The generation of hyper-realistic human images from user-defined conditions, such as text and pose, is meaningful for various applications, including image animation and virtual try-ons. Numerous efforts have been made to explore the task of controllable human image generation. Early methods either relied on variational auto-encoders (VAEs) in a reconstruction manner or improved realism through generative adversarial networks (GANs). Despite the creation of high-quality images by some methods, challenges like unstable training and limited model capacity confined them to small datasets with low diversity.
The recent emergence of diffusion models (DMs) has introduced a new paradigm for realistic synthesis, becoming the predominant architecture in Generative AI. However, exemplar text-to-image (T2I) models like Stable Diffusion and DALL·E 2 still struggle to create human images with coherent anatomy, such as arms, legs, and natural poses. The primary challenge lies in the non-rigid deformations of the human form, requiring structural information that is difficult to depict solely through text prompts.
Recent works, such as ControlNet and T2I-Adapter, have attempted to enable structural control for image generation by introducing a learnable branch to modulate pre-trained DMs, like Stable Diffusion, in a plug-and-play manner. However, these approaches suffer from feature discrepancies between the main and auxiliary branches, resulting in inconsistency between control signals (e.g., pose maps) and generated images. HumanSD proposes directly inputting the body skeleton into the diffusion U-Net through channel-wise concatenation to address this.
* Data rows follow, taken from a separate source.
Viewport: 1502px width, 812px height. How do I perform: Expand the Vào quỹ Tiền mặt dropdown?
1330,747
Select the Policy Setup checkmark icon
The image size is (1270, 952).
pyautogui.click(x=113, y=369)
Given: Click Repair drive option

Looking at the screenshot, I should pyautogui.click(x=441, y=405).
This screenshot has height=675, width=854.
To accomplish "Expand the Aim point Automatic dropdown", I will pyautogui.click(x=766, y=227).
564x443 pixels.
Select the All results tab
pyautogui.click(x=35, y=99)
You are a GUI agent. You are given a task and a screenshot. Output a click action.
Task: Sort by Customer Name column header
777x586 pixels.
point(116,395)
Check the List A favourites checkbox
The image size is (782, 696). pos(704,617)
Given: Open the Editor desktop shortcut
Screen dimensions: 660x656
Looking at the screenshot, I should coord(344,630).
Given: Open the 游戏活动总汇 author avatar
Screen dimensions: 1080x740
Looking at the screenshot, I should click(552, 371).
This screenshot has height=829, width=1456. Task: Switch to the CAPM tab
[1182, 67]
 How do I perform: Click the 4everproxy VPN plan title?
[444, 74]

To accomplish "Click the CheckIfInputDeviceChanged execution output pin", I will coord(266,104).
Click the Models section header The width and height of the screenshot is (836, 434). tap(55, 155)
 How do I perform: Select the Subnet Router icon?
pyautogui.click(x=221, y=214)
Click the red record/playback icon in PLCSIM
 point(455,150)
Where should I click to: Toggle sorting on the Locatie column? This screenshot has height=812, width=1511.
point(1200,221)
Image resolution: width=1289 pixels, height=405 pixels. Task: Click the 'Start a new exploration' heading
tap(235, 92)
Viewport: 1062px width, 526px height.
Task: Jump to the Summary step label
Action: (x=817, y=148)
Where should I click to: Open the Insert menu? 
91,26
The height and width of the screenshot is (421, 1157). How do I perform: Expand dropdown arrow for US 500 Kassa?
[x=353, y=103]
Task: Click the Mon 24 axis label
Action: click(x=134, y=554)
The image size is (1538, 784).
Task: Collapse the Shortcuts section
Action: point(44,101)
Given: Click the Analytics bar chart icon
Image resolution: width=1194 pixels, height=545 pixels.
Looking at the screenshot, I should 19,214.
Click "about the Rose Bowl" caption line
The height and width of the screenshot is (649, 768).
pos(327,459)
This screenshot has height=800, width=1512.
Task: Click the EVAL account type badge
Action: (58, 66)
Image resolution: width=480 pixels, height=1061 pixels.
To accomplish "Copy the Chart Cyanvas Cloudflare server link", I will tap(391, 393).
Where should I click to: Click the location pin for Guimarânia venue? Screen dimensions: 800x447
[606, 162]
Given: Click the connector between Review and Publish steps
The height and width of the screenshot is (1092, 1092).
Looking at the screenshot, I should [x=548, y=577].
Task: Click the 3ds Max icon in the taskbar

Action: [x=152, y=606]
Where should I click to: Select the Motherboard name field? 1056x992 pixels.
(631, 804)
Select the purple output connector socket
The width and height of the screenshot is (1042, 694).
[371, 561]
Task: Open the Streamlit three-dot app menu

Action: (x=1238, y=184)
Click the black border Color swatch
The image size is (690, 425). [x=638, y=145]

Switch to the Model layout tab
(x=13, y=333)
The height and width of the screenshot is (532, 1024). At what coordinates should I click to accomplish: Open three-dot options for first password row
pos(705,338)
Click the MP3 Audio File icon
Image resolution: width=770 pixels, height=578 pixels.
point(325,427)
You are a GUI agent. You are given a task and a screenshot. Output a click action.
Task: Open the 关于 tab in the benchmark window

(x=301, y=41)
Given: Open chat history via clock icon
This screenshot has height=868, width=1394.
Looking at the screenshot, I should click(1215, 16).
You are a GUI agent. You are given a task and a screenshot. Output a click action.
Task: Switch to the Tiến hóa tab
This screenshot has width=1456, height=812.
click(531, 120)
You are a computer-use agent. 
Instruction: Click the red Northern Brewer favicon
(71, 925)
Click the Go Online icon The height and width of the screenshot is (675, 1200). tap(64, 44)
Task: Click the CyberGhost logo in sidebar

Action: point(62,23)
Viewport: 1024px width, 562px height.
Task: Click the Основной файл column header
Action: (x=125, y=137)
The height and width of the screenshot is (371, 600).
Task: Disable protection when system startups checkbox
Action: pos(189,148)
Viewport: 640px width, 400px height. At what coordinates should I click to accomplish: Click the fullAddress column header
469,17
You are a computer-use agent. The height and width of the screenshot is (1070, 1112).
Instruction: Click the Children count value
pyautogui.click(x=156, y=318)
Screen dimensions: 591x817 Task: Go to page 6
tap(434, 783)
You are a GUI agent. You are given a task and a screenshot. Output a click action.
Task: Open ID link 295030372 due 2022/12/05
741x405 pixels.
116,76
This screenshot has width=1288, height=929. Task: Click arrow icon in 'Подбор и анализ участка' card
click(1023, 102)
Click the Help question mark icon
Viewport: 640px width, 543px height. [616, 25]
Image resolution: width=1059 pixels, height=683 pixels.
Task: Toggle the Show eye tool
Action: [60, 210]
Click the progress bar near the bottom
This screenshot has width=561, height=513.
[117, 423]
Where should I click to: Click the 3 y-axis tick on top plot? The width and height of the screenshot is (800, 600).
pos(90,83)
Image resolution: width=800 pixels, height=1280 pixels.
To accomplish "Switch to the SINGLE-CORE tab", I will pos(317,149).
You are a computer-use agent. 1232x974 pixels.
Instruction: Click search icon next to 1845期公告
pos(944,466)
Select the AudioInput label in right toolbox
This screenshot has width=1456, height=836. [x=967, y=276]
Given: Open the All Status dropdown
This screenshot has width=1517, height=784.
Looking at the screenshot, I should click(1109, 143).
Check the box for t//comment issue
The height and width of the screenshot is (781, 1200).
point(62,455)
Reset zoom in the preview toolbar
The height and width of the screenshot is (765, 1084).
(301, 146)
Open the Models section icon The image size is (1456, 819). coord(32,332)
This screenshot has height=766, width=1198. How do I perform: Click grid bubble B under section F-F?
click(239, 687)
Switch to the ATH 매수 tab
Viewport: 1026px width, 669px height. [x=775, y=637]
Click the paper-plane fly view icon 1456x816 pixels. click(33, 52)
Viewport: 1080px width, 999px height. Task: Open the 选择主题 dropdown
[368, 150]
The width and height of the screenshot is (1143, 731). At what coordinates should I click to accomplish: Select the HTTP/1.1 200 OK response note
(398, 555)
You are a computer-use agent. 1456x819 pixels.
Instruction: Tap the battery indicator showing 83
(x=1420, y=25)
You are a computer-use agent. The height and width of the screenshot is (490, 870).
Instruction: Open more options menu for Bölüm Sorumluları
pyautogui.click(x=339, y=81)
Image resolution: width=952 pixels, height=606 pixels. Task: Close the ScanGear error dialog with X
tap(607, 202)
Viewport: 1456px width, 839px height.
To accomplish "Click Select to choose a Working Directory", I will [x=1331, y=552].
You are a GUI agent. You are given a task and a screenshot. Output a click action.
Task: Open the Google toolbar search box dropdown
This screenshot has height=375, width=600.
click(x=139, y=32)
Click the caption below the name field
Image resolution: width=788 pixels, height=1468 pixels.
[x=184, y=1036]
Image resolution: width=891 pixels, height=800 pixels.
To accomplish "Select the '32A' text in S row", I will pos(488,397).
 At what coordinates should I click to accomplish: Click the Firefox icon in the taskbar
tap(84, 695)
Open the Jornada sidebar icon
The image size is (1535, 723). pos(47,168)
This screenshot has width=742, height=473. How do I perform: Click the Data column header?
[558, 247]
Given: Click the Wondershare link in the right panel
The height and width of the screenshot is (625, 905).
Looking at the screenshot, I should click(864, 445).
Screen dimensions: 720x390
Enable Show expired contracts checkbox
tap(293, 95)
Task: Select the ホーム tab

However, this method is confined to generating artistic-style images with limited diversity. Additionally, human content is synthesized only with pose control, neglecting other crucial structural information like depth maps and surface-normal maps.
The work reported in this article proposes a unified framework, HyperHuman, to generate in-the-wild human images with high realism and diverse layouts. Its overview is illustrated in the figure below.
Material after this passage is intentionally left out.